— Task inputs —

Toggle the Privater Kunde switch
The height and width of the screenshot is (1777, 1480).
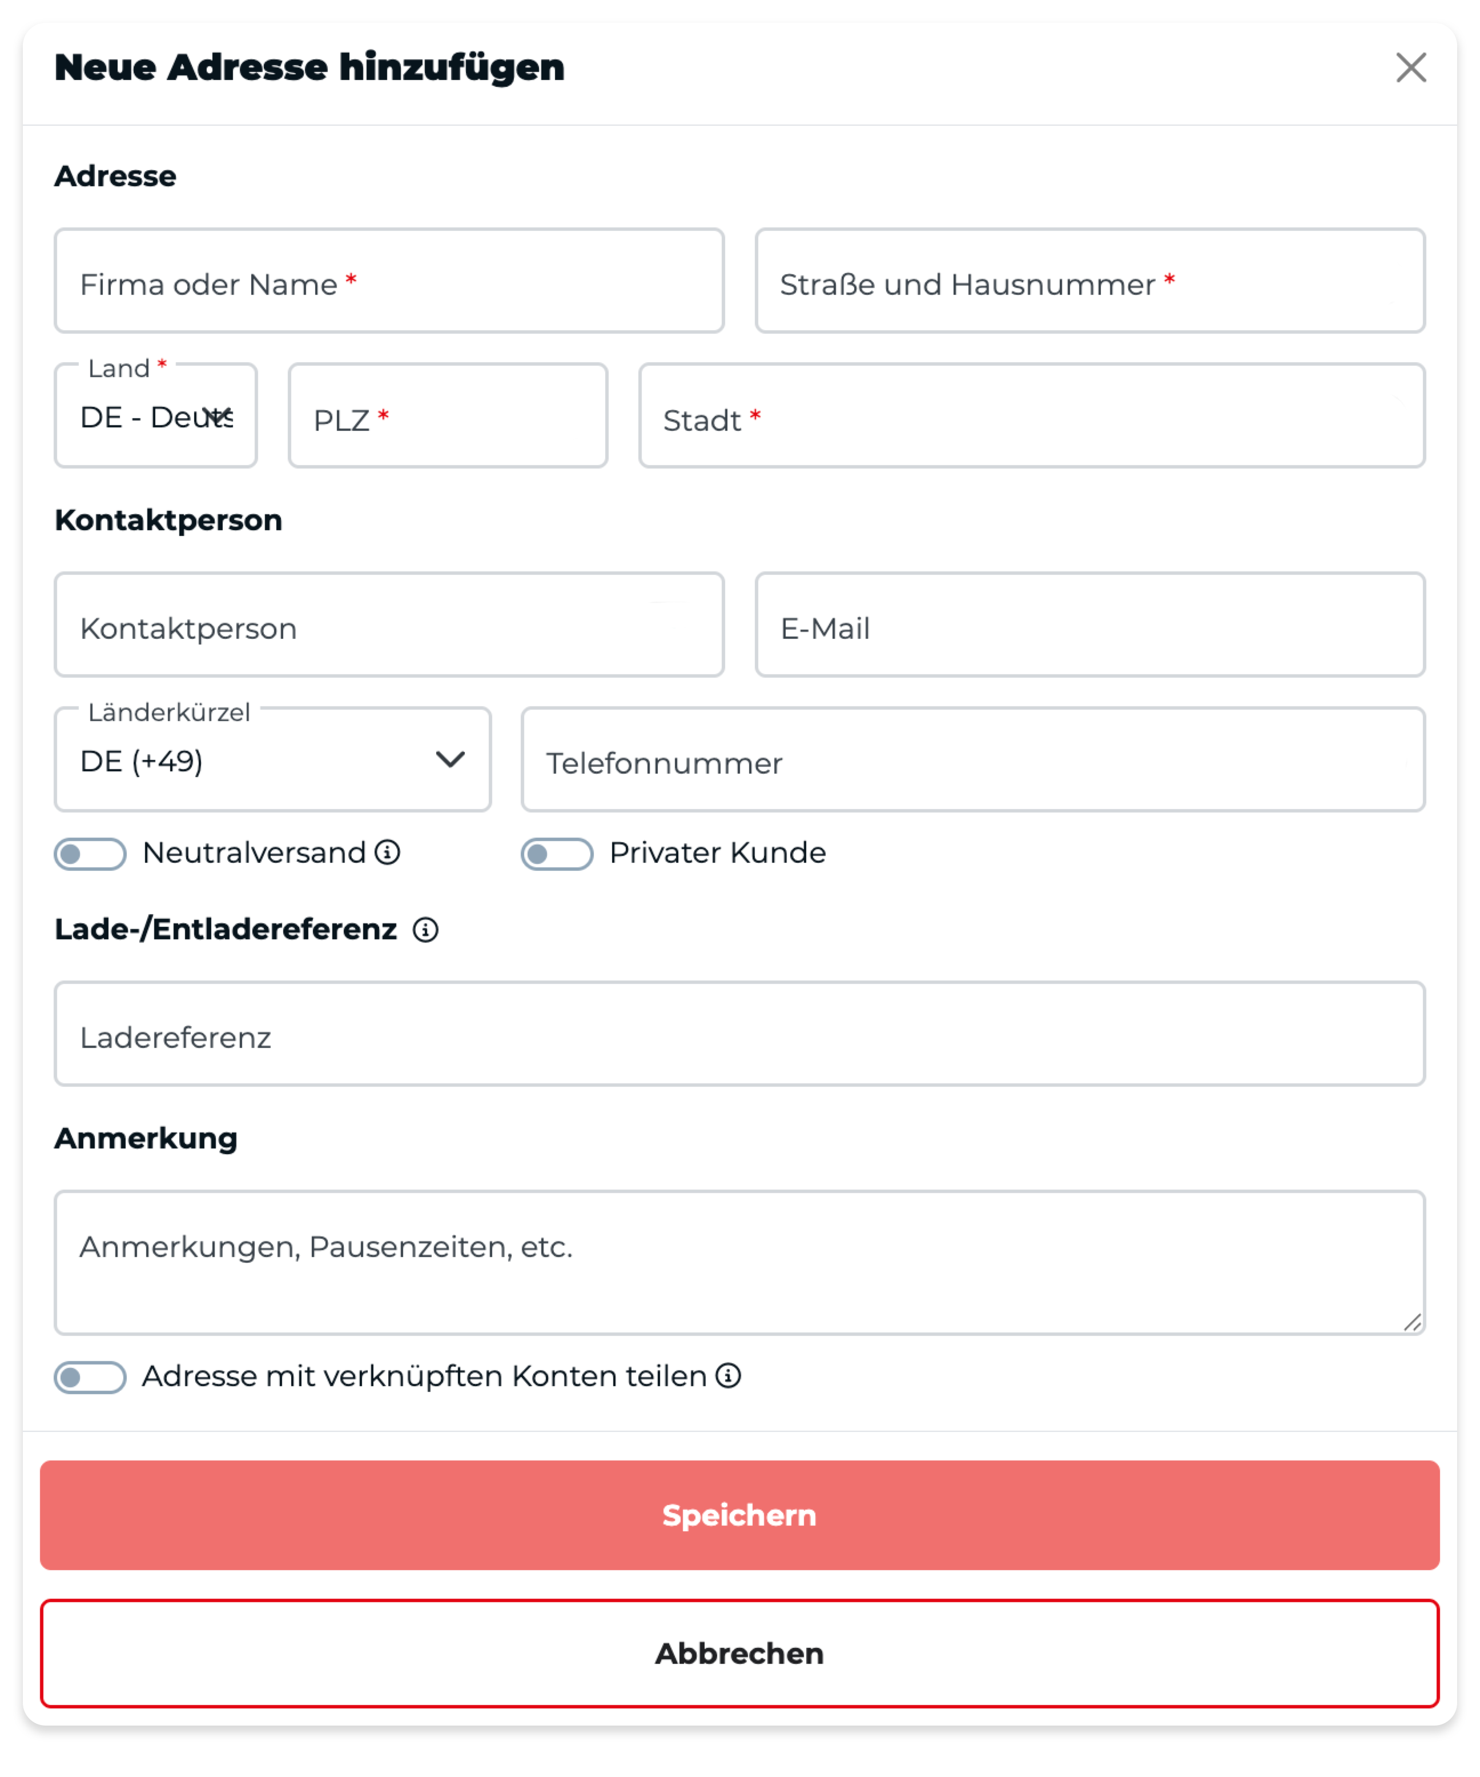click(x=556, y=854)
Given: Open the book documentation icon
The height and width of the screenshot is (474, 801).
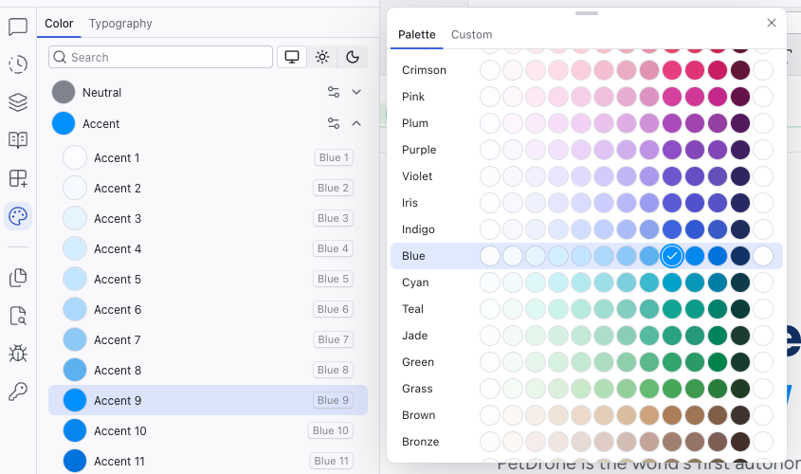Looking at the screenshot, I should click(x=18, y=140).
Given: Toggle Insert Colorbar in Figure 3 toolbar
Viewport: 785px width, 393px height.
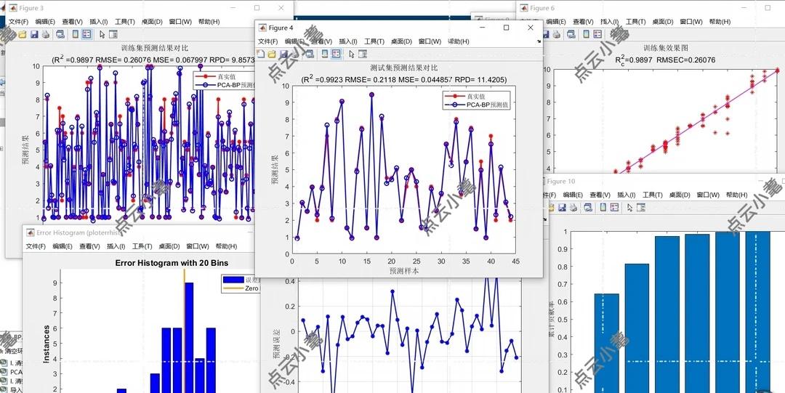Looking at the screenshot, I should point(76,34).
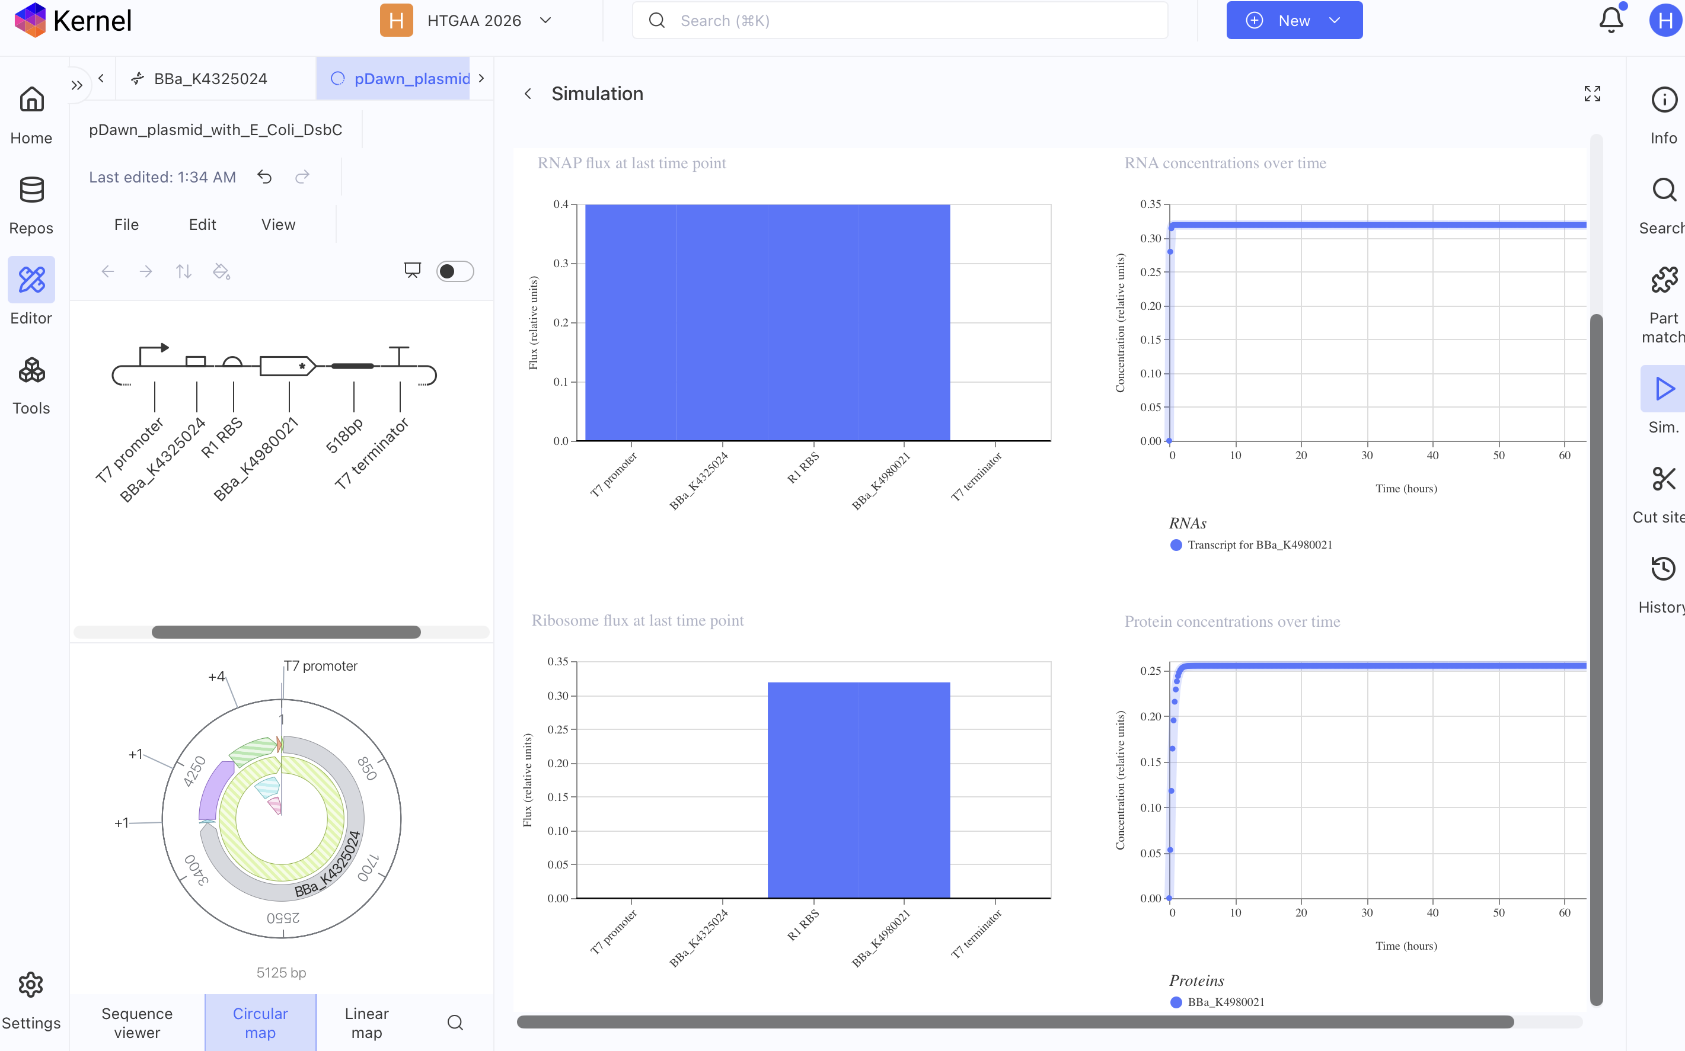Open the Cut sites scissors icon
The width and height of the screenshot is (1685, 1051).
pyautogui.click(x=1663, y=479)
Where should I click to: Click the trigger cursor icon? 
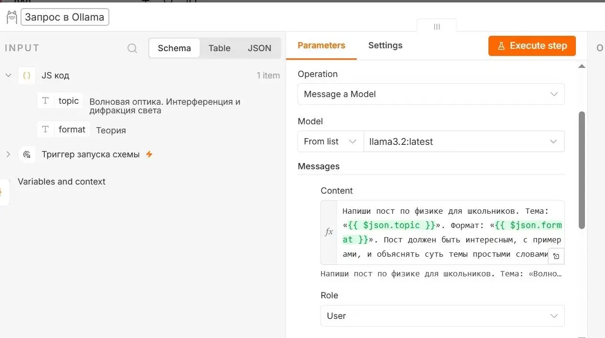[27, 154]
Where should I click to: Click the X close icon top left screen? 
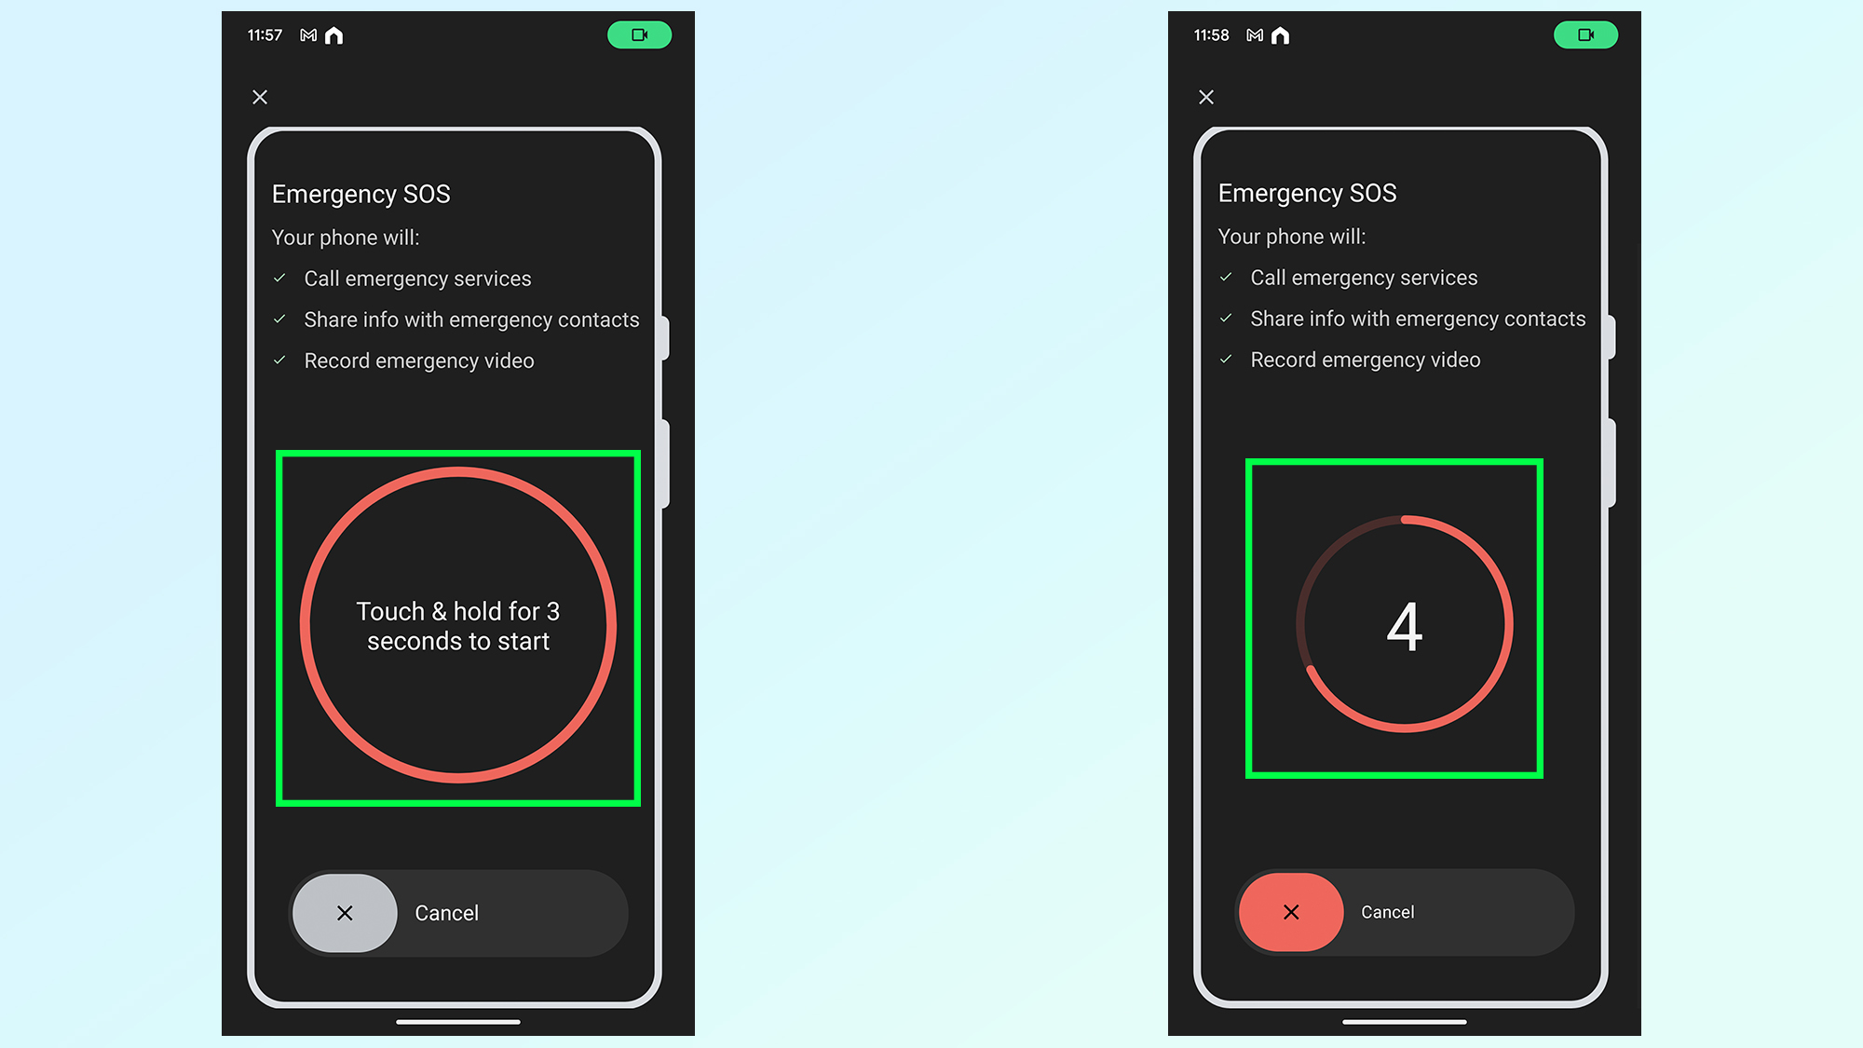click(260, 97)
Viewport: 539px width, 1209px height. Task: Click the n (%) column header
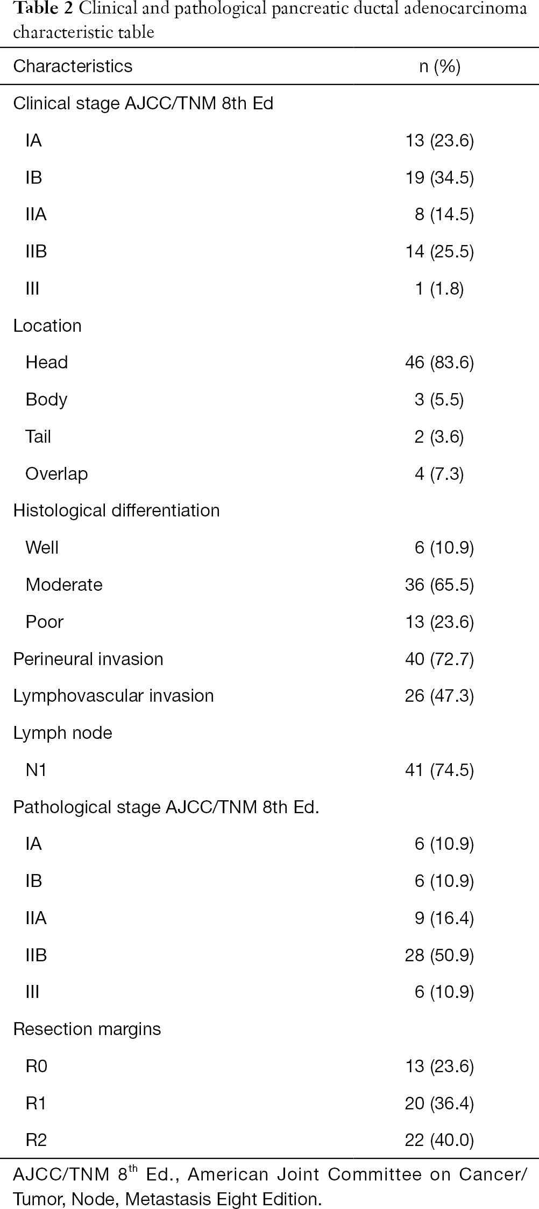click(439, 66)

— Exercise prompt —
What lines of the listing contain the word "Toggle"? Copy them all.

— Output of the task —
Toggle the Privater Kunde switch
Given: Toggle Insert Colorbar in Figure 3 toolbar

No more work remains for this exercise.